▸ Study material

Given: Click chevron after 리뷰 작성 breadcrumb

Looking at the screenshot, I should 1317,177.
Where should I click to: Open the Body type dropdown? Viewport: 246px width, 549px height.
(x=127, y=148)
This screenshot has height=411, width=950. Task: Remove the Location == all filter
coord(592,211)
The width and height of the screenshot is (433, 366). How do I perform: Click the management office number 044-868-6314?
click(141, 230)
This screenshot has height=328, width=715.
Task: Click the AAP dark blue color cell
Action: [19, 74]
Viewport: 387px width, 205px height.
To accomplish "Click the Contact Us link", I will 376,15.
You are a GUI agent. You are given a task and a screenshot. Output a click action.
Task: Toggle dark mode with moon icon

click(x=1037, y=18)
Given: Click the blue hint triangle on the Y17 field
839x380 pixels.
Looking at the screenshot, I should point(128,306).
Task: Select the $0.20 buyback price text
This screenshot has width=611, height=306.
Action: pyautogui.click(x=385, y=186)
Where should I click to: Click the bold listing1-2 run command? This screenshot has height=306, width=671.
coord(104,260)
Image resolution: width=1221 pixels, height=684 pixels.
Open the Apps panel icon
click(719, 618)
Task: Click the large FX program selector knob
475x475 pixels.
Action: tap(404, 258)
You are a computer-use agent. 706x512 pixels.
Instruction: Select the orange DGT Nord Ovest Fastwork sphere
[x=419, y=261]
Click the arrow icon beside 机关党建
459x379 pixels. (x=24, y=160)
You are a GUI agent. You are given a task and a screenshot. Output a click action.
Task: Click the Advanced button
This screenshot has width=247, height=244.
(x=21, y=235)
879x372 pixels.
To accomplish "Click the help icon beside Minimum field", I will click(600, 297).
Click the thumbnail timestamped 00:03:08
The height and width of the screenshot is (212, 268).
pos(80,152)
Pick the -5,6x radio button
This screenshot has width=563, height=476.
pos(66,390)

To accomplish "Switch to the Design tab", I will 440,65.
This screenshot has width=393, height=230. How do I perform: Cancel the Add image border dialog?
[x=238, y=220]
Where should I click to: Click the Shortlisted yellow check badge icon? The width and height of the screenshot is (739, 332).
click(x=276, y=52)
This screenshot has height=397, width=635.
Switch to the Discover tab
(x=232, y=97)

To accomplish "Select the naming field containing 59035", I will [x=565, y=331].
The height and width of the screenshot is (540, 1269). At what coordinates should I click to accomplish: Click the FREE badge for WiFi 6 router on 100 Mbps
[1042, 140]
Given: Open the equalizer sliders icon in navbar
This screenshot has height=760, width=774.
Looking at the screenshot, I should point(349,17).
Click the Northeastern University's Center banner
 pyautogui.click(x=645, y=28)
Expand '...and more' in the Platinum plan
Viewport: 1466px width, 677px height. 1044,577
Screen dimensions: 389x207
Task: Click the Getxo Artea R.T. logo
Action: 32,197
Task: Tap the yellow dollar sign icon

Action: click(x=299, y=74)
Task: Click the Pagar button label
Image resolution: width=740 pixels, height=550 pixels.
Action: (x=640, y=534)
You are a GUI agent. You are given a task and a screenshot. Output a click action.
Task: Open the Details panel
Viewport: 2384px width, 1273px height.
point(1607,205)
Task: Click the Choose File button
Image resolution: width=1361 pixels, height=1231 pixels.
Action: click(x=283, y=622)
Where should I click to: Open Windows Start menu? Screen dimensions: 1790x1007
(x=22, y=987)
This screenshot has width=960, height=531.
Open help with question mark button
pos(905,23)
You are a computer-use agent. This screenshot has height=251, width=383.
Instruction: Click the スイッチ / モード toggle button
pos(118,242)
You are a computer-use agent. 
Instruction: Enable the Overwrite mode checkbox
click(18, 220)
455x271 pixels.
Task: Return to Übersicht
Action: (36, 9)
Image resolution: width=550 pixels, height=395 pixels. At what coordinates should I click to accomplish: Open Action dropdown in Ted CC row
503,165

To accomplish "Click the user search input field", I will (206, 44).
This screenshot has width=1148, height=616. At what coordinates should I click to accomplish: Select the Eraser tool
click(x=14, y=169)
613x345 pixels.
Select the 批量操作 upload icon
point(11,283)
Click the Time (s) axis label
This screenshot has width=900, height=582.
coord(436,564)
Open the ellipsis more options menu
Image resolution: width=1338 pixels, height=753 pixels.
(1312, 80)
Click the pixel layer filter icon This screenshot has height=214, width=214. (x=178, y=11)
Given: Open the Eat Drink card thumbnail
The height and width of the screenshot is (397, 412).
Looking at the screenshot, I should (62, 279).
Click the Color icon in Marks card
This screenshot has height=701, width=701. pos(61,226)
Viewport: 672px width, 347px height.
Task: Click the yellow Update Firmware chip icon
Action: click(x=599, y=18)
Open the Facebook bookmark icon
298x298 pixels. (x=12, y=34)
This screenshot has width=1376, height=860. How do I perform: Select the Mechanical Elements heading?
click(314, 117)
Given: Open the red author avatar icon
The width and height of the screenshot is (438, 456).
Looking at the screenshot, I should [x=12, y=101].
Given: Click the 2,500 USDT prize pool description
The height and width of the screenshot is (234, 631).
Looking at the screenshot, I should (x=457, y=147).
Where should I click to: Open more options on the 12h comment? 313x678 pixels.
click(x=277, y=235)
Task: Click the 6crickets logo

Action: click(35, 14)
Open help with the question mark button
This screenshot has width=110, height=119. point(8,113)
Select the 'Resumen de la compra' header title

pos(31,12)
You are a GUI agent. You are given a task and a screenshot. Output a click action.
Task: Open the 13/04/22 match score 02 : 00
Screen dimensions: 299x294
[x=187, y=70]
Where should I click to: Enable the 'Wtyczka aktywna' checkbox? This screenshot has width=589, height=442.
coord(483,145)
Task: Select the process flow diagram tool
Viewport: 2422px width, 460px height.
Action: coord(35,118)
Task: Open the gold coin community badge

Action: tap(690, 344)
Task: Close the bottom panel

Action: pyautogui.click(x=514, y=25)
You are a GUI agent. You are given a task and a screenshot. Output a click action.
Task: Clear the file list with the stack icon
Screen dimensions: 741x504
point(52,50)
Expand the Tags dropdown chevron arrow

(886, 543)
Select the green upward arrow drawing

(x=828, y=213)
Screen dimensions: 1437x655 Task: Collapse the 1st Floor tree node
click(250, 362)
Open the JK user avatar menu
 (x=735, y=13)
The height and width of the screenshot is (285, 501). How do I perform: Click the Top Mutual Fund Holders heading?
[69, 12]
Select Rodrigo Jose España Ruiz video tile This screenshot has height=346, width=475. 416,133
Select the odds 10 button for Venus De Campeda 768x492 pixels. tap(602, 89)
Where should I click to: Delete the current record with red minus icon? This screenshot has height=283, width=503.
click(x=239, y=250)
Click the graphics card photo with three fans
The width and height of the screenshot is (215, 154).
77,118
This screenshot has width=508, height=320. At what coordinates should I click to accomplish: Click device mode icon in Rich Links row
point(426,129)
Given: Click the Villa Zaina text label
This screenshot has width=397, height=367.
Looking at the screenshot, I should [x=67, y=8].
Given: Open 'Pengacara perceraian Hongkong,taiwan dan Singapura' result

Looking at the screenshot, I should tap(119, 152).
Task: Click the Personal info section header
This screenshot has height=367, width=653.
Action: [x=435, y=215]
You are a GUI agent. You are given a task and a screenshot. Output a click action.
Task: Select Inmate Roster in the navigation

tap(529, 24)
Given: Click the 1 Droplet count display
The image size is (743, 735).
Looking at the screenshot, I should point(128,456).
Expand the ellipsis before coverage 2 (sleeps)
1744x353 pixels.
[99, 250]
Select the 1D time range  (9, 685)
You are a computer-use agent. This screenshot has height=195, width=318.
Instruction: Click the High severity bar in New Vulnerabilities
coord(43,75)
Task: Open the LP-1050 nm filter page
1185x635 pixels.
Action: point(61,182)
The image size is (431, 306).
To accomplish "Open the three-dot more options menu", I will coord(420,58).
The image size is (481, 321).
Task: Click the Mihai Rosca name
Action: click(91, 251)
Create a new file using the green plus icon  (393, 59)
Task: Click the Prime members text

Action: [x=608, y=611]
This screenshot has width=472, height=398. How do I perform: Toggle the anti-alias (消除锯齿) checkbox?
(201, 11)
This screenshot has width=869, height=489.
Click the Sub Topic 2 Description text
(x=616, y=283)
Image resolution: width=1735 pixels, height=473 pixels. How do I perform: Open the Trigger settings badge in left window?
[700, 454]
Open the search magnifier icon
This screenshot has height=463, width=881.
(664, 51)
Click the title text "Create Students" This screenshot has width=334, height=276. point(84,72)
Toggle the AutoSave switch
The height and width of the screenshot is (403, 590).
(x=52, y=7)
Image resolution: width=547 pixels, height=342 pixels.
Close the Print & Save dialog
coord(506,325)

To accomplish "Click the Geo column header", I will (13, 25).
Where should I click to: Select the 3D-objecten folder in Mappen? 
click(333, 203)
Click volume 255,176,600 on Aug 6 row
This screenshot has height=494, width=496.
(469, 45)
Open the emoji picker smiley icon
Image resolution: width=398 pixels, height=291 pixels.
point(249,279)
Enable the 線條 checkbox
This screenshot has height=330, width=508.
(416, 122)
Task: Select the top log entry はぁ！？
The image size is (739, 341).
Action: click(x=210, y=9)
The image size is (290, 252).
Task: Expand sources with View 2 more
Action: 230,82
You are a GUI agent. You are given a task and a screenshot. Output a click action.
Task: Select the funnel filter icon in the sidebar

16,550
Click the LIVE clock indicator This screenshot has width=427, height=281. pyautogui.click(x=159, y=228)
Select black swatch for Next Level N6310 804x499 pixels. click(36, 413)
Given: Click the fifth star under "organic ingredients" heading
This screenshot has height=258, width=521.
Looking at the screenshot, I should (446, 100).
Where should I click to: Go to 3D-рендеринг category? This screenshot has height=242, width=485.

▸ Problem to work on
Copy exactly the lines that run from the first line of the data to the line containing "Image resolution: width=1221", please, with both ends included and nothing else.

▸ Answer box
Given: Click chevron after 리뷰 작성 breadcrumb

Looking at the screenshot, I should 1317,177.
Where should I click to: Open the Body type dropdown? Viewport: 246px width, 549px height.
(x=127, y=148)
This screenshot has height=411, width=950. Task: Remove the Location == all filter
coord(592,211)
The width and height of the screenshot is (433, 366). How do I perform: Click the management office number 044-868-6314?
click(141, 230)
This screenshot has height=328, width=715.
Task: Click the AAP dark blue color cell
Action: [19, 74]
Viewport: 387px width, 205px height.
To accomplish "Click the Contact Us link", I will 376,15.
You are a GUI agent. You are given a task and a screenshot. Output a click action.
Task: Toggle dark mode with moon icon

click(x=1037, y=18)
Given: Click the blue hint triangle on the Y17 field
839x380 pixels.
Looking at the screenshot, I should point(128,306).
Task: Select the $0.20 buyback price text
This screenshot has width=611, height=306.
Action: pyautogui.click(x=385, y=186)
Where should I click to: Click the bold listing1-2 run command? This screenshot has height=306, width=671.
coord(104,260)
Image resolution: width=1221 pixels, height=684 pixels.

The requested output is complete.